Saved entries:
___

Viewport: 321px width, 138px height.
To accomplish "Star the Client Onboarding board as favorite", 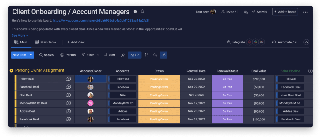I will (x=143, y=12).
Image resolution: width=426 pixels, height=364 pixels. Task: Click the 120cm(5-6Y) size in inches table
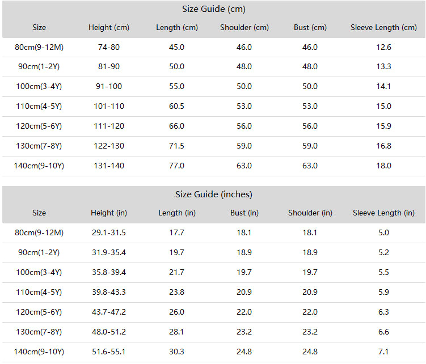click(x=39, y=312)
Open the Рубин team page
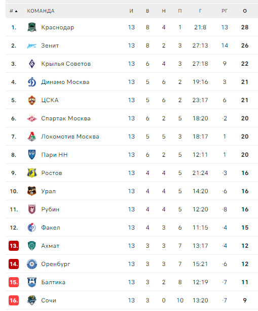Screen dimensions: 258x311 pos(50,209)

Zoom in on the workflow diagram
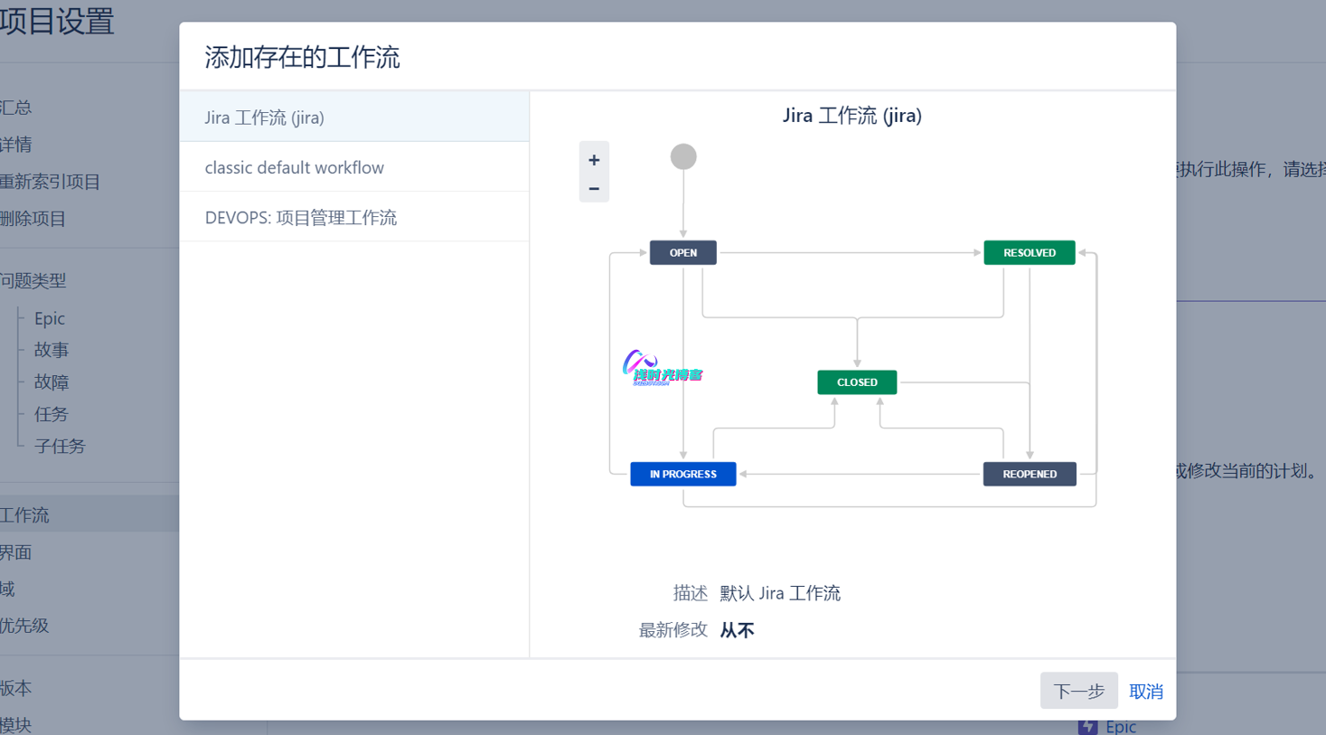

___

▶ SHORT TASK:
Find every line in the rows above that contains the word "width", and copy each of those lines.

▶ FULL SOLUTION:
Viewport: 321px width, 138px height.
Image resolution: width=426 pixels, height=364 pixels. Task: Click the 120cm(5-6Y) size in inches table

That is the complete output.